Organic Brain Disorders

Even when it does not precipitate a stroke, chronic hardening and thickening of the arteries in the brain in old age—cerebral arteriosclerosis—can lead to confusion, disorientation, incoherence, restlessness, and occasional hallucinations. The patient may complain of headaches, dizziness, and fatigue, and sometimes paralysis on one side of the body and/or seizures. Other psychological symptoms, such as anxiety and depression, may also occur as a result of the stress precipitated by the disorder. Organic brain damage in later life also produces symptoms of mental disorders, as in multi-infarct dementia and Alzheimer's disease. Both of these disorders are associated with the degeneration of cerebral neurons, leading to atrophy and related destruction of brain tissue. Becoming more apparent after age 65 and peaking around age 70, approximately one-third of the over-80 population and half of the nursing home population suffer from these disorders.

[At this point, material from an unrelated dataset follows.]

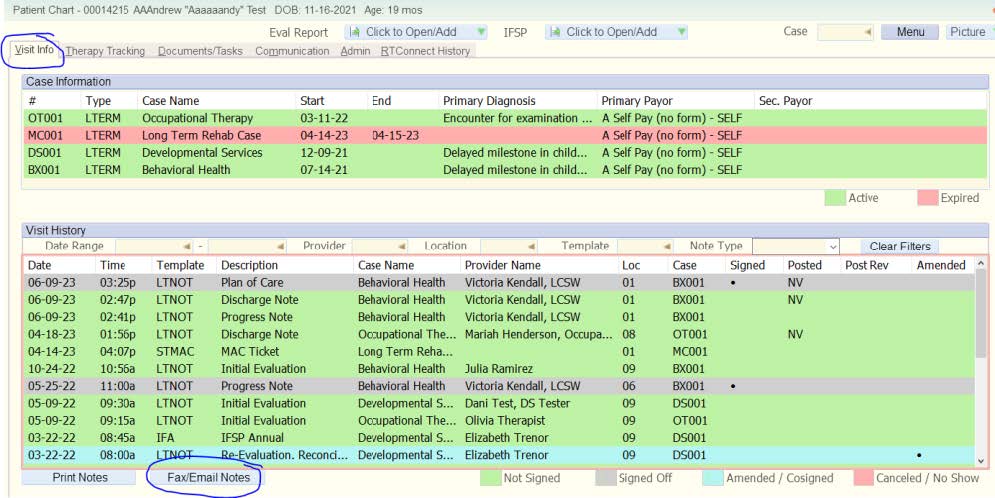Open the Date Range end picker arrow
995x498 pixels.
[x=279, y=246]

The symptoms of multi-infarct dementia, which is associated with hypertension and vascular damage, are related to localized areas of dying or dead cerebral tissue known as infarcts. These symptoms include memory defect, periods of confusion, and lowered work efficiency; abstract thinking, judgment, and impulse control can also be affected. The patient may complain of dizziness, weakness, confusion, and fatigue, and may experience episodes of sham emotion, difficulty swallowing, disorientation, and problems in assimilating new experience. As time passes, memory becomes worse, speech and the performance of routine tasks are affected, personal habits deteriorate, little interest is shown in external events, and the patient becomes preoccupied with eating, eliminating, and other body functions.

Less common than multi-infarct dementia but still a serious disorder in the older adult population is Alzheimer's disease. This disease is characterized by a gradual deterioration of memory and other cognitive abilities, disorientation, and disintegration of personality and behavior. Mental alertness, adaptability, sociability, and tolerance for new things or changes in routine all decline gradually. The individual becomes more self-centered in his or her thoughts and activities, untidy, agitated, and preoccupied with natural functions. Although Alzheimer's disease has stimulated a great deal of research and attention by the media, its exact cause is still unknown.